[start]

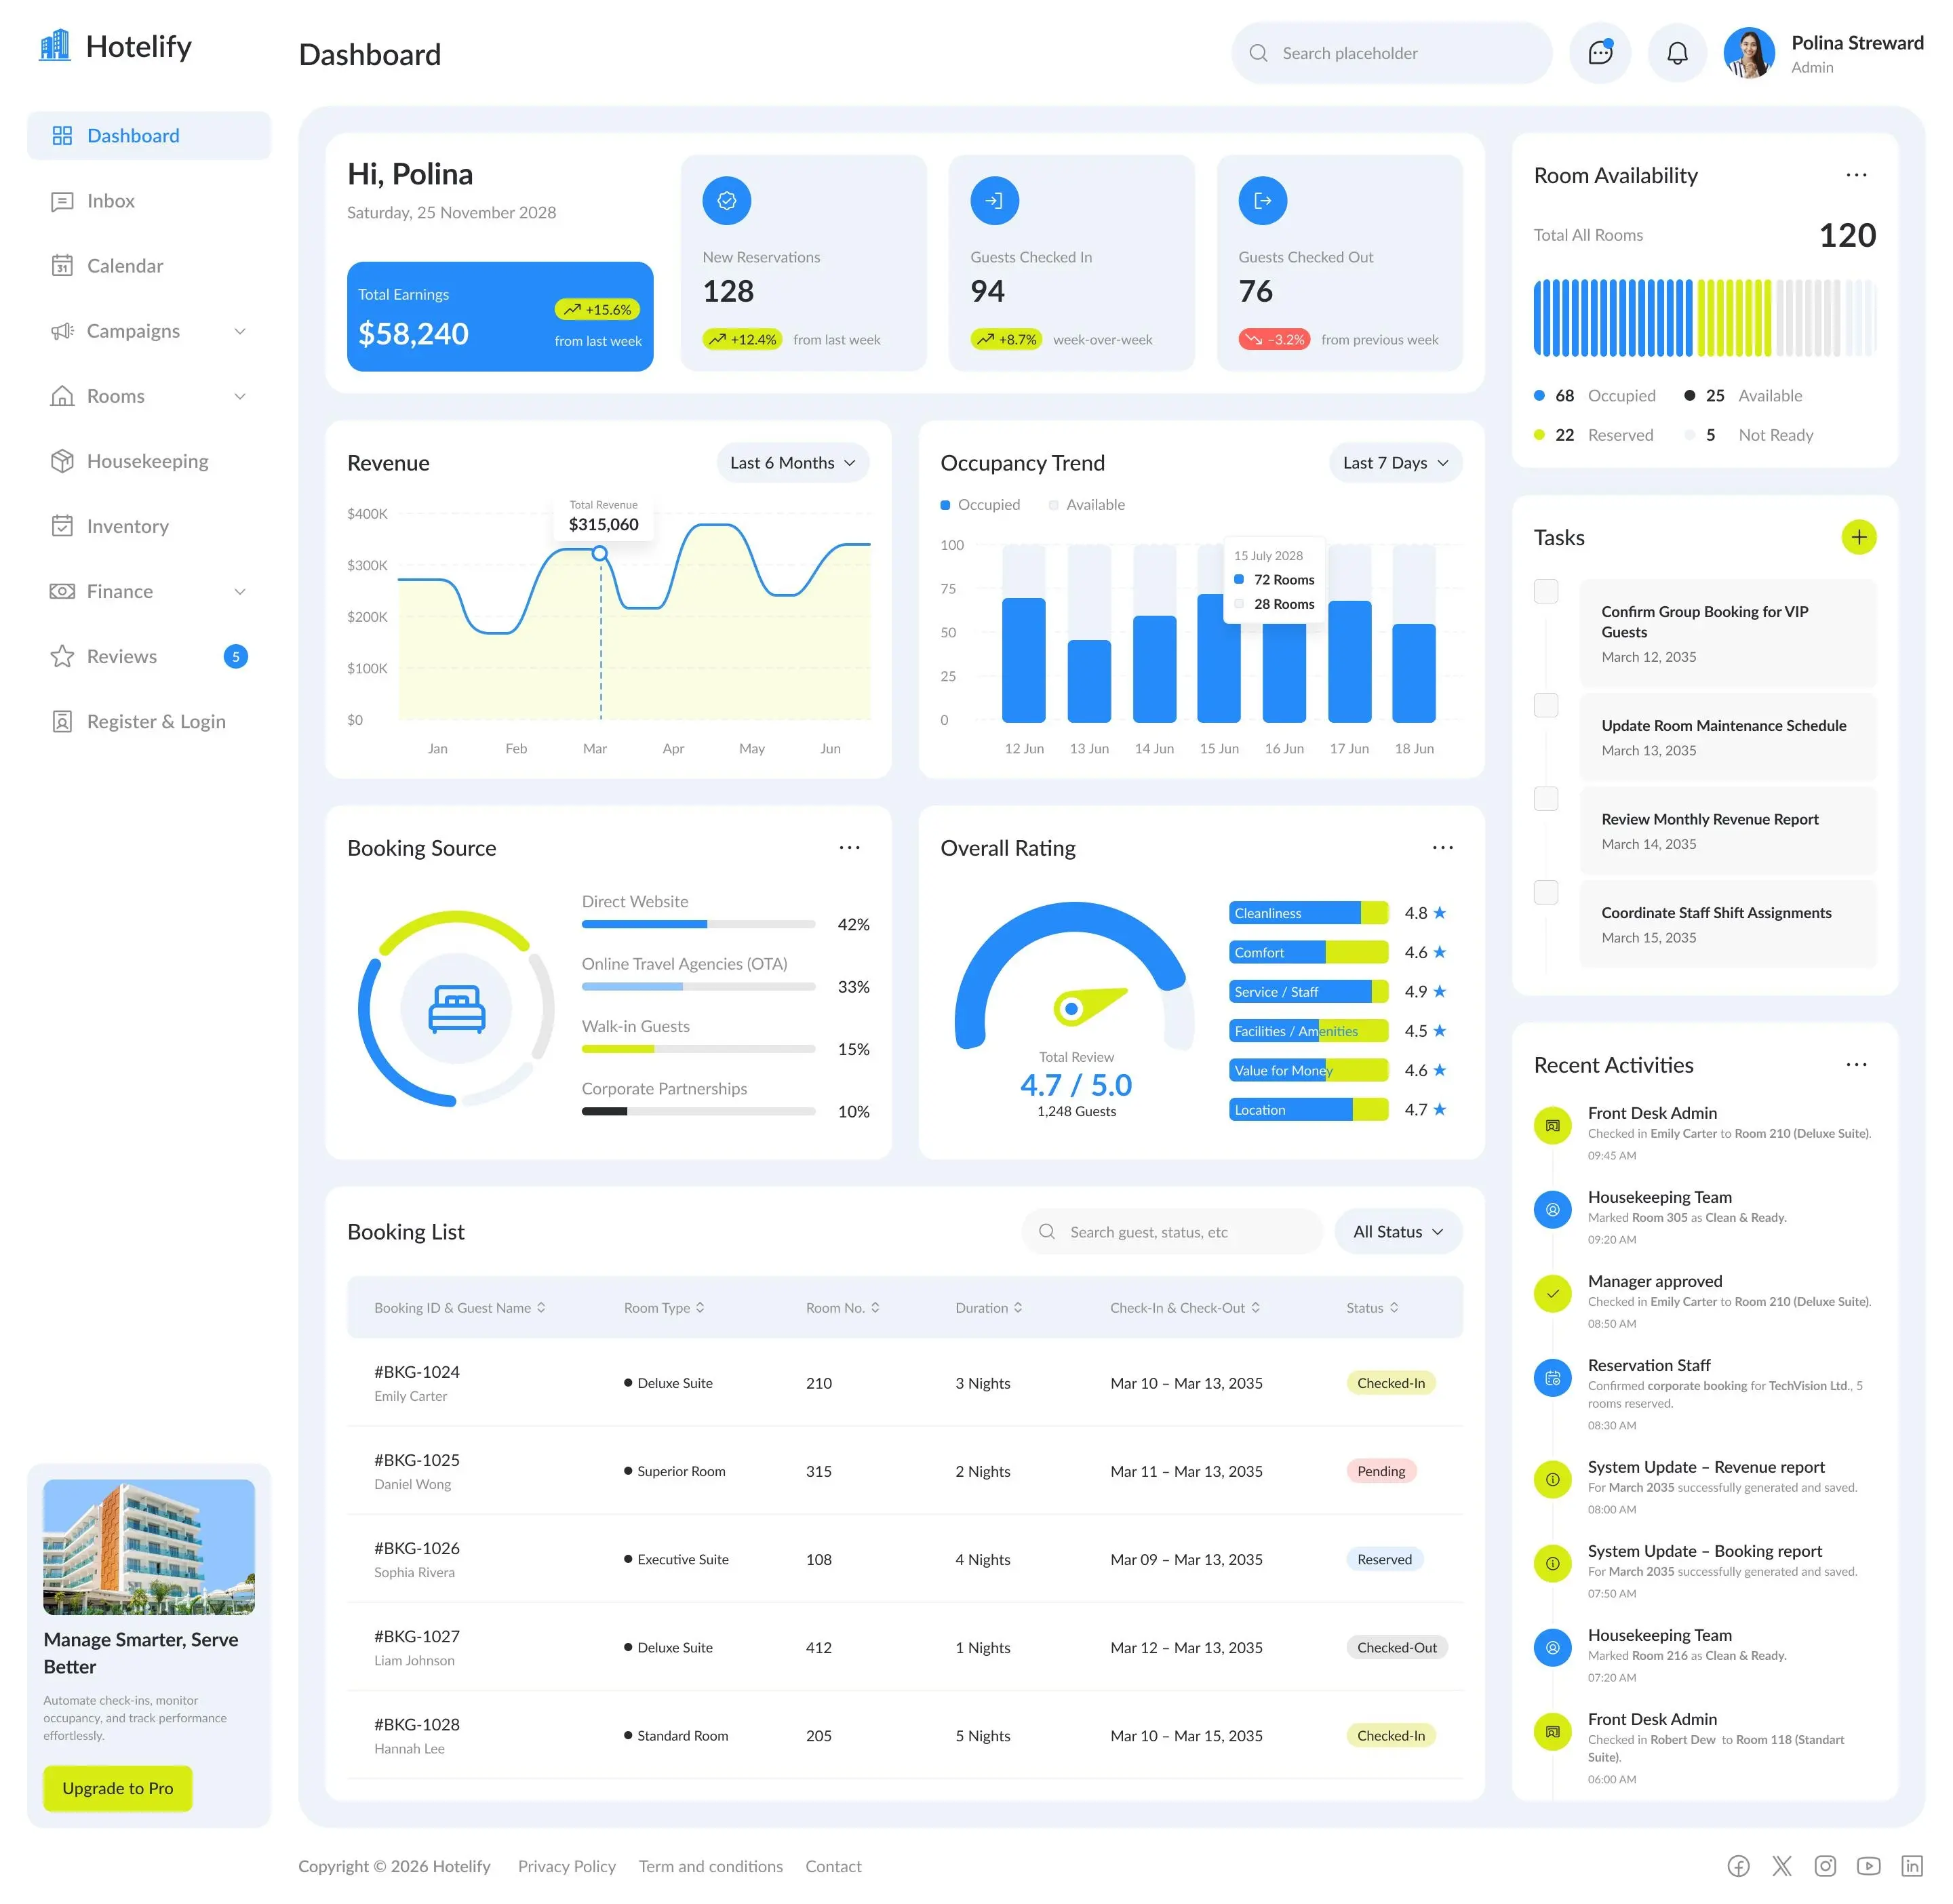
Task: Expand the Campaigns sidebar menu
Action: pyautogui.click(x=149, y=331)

[end]
[start]

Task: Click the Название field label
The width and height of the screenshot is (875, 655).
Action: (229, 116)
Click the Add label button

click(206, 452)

[end]
[start]

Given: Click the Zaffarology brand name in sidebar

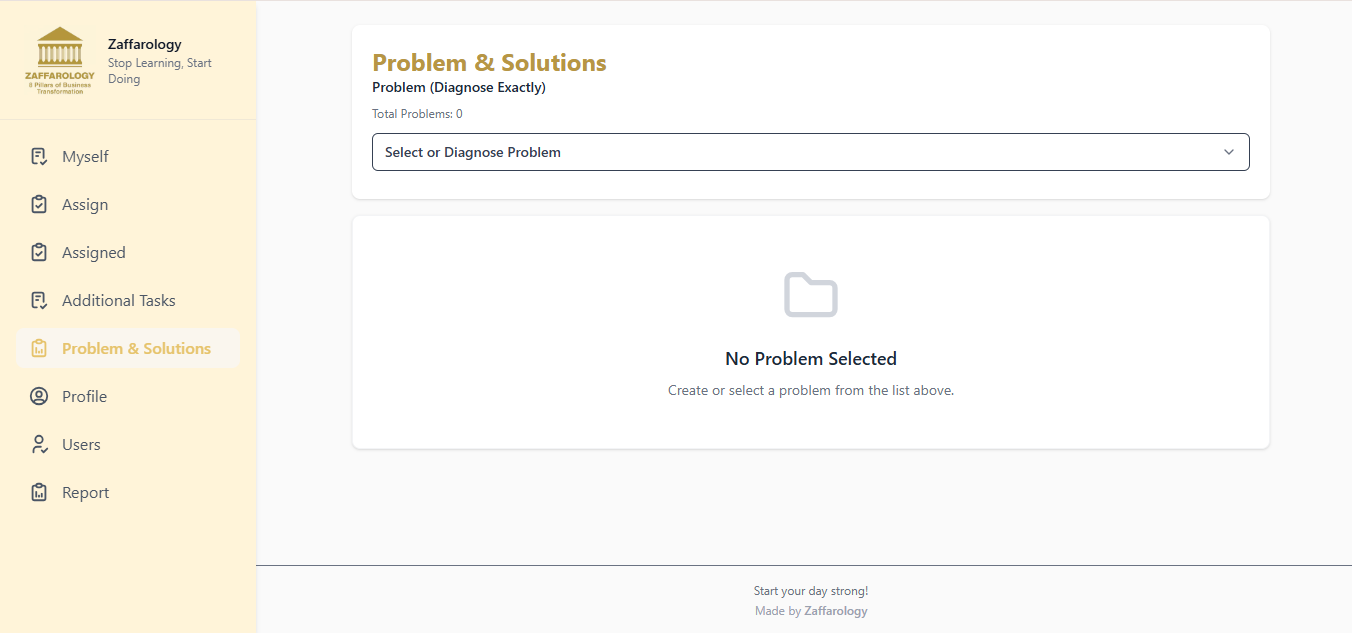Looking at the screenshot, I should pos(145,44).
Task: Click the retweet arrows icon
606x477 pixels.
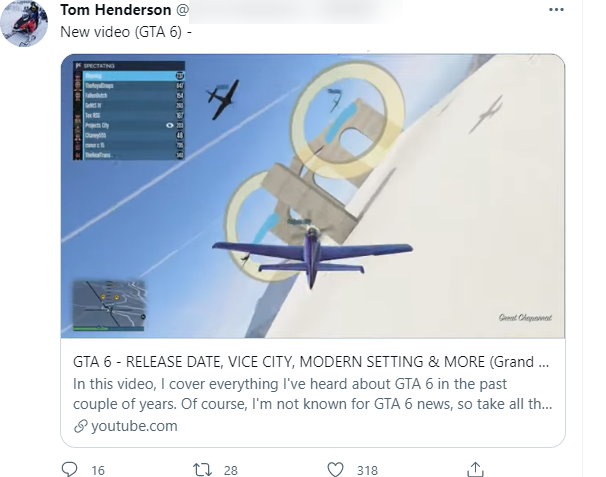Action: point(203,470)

[end]

Lay out the lines from the one containing "Task: Click the Название field label" through the one containing "click(206, 452)" as a JSON list of strings, one string per line, leaving out blank lines.

[
  "Task: Click the Название field label",
  "The width and height of the screenshot is (875, 655).",
  "Action: (229, 116)",
  "Click the Add label button",
  "click(206, 452)"
]